At its meeting this week the Fed decided not to post changes in its “Longer-Run Goals and Monetary Policy Strategy” as might have been expected as part of its annual organizational meeting actions as it did last year at this time. The January 2016 statement is still on the Fed’s web page. Maybe they will make changes at the next meeting, and, in particular, add some words about the Fed’s strategy for the policy instruments. Despite the use of the phrase “Monetary Policy Strategy” in the title, a strategy for the policy instruments does not now appear in the statement. If you read the statement you will find nice clear sentences about goals, but little in the way of a strategy for the policy instruments to achieve the goals. As former Fed Staff member Andy Levin explains in a chapter in a recent book “the FOMC’s Statement on Longer Run Goals and Policy Strategy is almost exclusively aimed at clarifying its longer-run goals…what’s still missing—and what’s desired by the general public as well as academic economists, market investors, and members of Congress—is for the FOMC to explain its policy strategy more clearly.”
In a Wall Street Journal op-ed this week former Fed Governor Kevin Warsh made the very sensible suggestion that the Fed “announce a practicable long-term strategy” and add it to the “document—purporting to state the Fed’s strategy…” In a paper published in the Swedish Riksbank Economic Review I also urged that consideration be given to including the strategy to achieve the existing goals, giving details about the strategy for the policy instruments. In a blog post on Janet Yellen’s West Coast speeches I suggested a possible way forward.

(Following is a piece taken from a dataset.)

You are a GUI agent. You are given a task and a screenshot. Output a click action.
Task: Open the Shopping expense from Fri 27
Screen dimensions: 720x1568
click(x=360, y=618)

The Fed is not the only central bank that could be clearer about its strategy. The European Central Bank also has a statement about monetary policy, which it simply calls “Strategy”. It has a good explanation about goals including a “quantitative definition of price stability”, but it too says little about a strategy for the instruments of policy other than reference to its “two-pillar approach” which provides for some cross-checking with the monetary aggregates. The time is ripe for change at a number of central banks. As ECB President Mario Draghi said in a speech last summer in Portugal: “…we would all clearly benefit from enhanced understanding among central banks on the relative paths of monetary policy. That comes down, above all, to improving communication over our reaction functions and policy frameworks.” If there is a first mover problem, the Fed would be a natural first mover.